Title
Kaddy’s Climate Story
Name
Kaddy Ren
Place
Chengdu, China
How are you sensing climate change?
When I visited my relatives in 2018, we stayed in their Chengdu skyrise apartment. They used to dry their clothes from the outside air, but because of the smog and increasing humidity, they keep the windows closed as often as possible, and leave the clothes to hang indoors. Once when my family decided to roadtrip, we stopped at a gas station just before sundown; as my family tended the car’s tank, I turned my attention to the sky that was painted a grey-orange gradient, the texture of satin, sun barely visible. I took a picture, and remember it being so pretty. Why don’t we have these sunsets in the U.S.? It wasn’t until years later that I realized this prospect was the result of mass pollution and greed.

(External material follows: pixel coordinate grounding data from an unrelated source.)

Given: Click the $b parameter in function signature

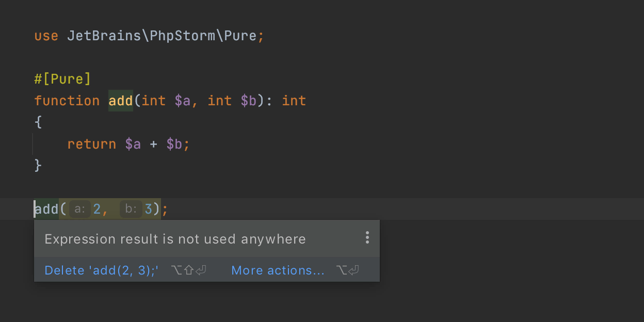Looking at the screenshot, I should 248,101.
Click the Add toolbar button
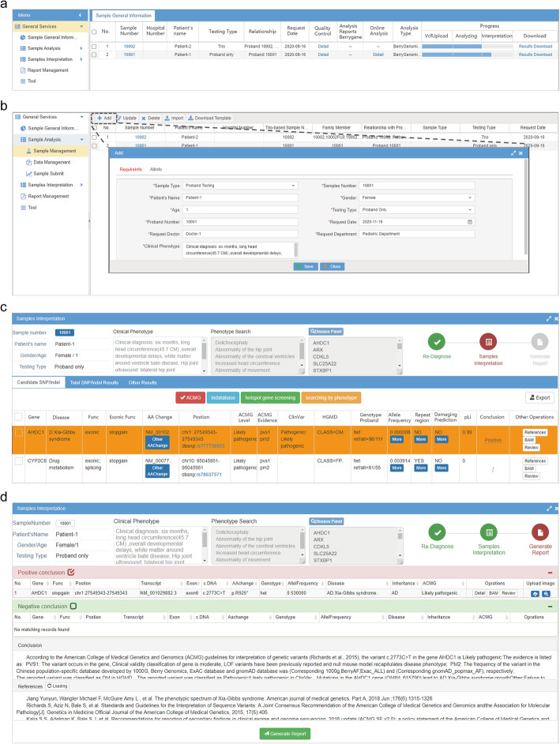Screen dimensions: 560x744 coord(103,118)
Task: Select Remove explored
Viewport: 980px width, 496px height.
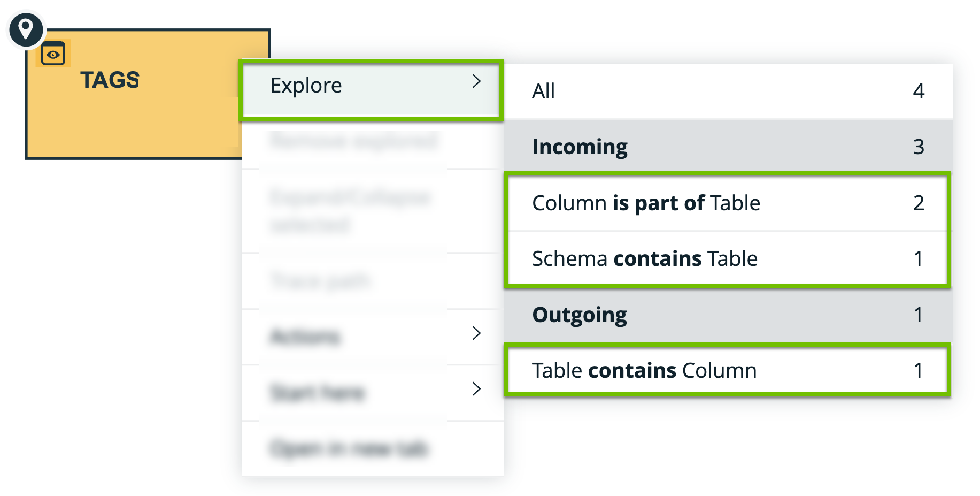Action: coord(354,142)
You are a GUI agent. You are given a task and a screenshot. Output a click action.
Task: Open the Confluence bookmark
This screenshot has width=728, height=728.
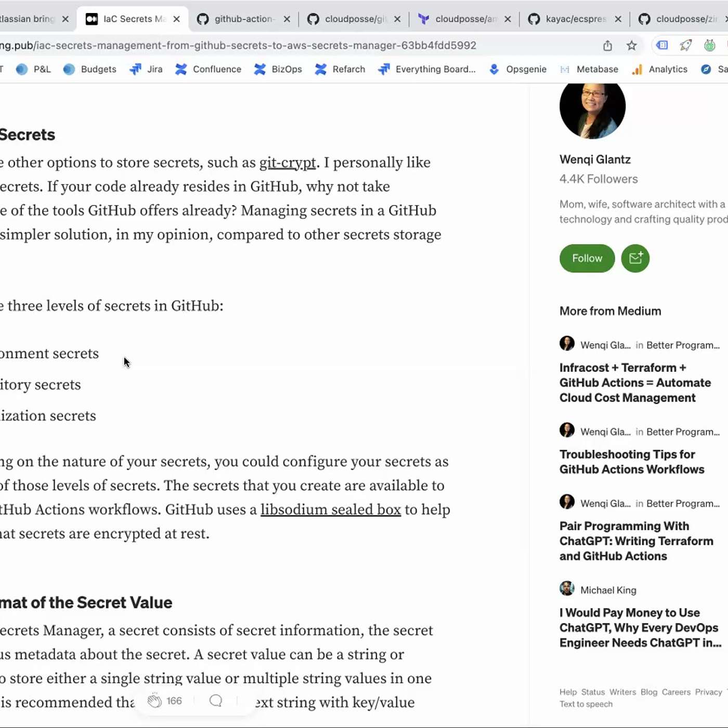click(208, 69)
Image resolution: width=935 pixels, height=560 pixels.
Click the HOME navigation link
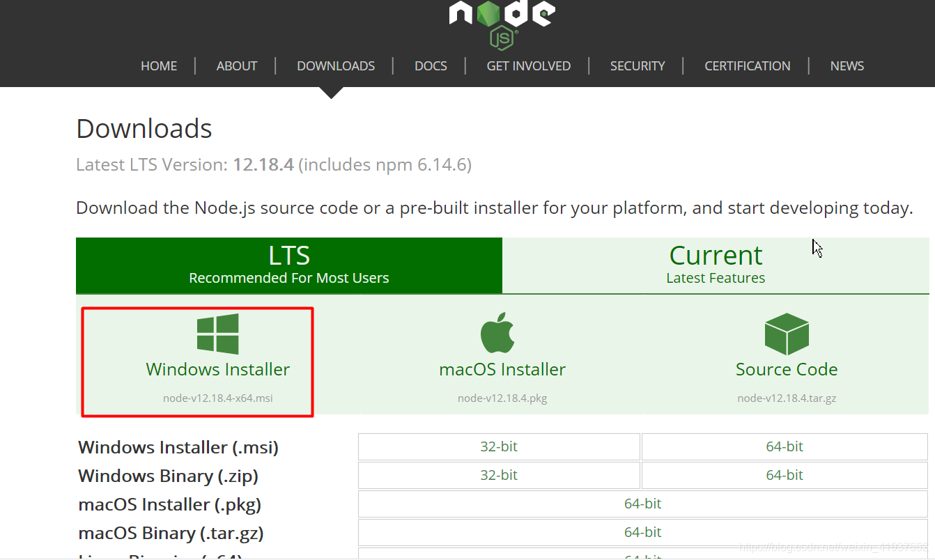tap(159, 65)
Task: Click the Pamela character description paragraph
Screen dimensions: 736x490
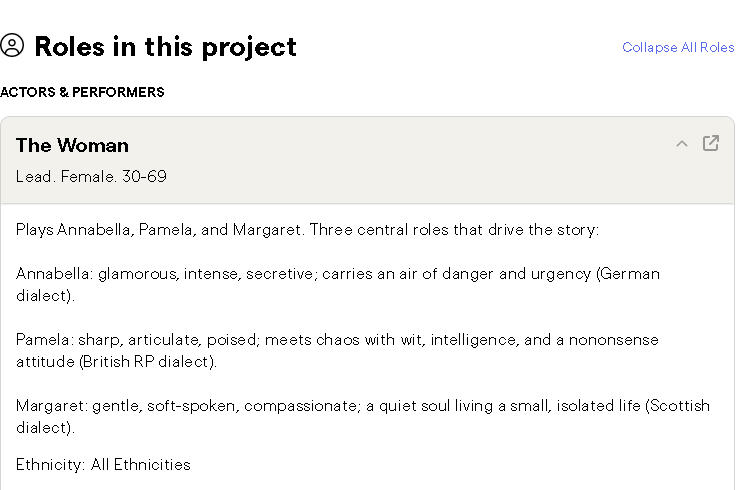Action: (x=300, y=339)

How do these changes make you feel?
These changes make me feel extremely anxious. As Tahmima Anam iterated in the book Tales of Two Planets, the fates of poorer and warmer places only serve as a look into the future of what every country will eventually have to face. Will my children be able to visit my aunts and uncles? Will they mistake pollution for the beauty I had? Climate change makes me feel weak and unproductive. I know I am meant to keep an optimistic outlook on our future, but as long as the top 1% remain unbothered, climate change feels inevitable.